Several checks in this audit — including password-protected file detection, PII/redaction review, and content-level risk signals — require Blueflame AI search to be activated on this project. Without it, these checks were skipped and the readiness picture above is structural only.

🔗 To activate Blueflame, use the activation link returned by searchDocuments.
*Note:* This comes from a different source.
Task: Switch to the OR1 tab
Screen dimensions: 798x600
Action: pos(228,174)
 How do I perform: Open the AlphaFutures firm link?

After delivering the report, offer:

"I can export this as a Word document or Excel tracker if you'd like to share it with the wider team. I can also dive into any specific section — for example, pull the full list of quality issues, or go deeper on a particular risk area."


Guardrails

  • Never push changes to the data room as part of this skill. The orchestrator is read-only. If the user asks you to fix something found during the audit (e.g. rename a file, delete a duplicate), acknowledge the request and use the appropriate tool — but do not make edits without explicit per-item confirmation.
  • Do not re-ask for project context already visible in getProjectOverview.
  • Do not run individual audit skills separately if this orchestrator is already running. All three workstreams are handled here.
  • If a section is empty and unfixable within the session (e.g. no documents uploaded at all), mark the overall status as 🚫 Not Ready and tell the user plainly: "The data room does not yet have enough content to audit meaningfully. Please upload the core documents and run this check again."
  • Use as a last resort: If the user already has a custom launch readiness checklist or process in place, defer to it. Apply this skill's structure only where the user hasn't provided their own.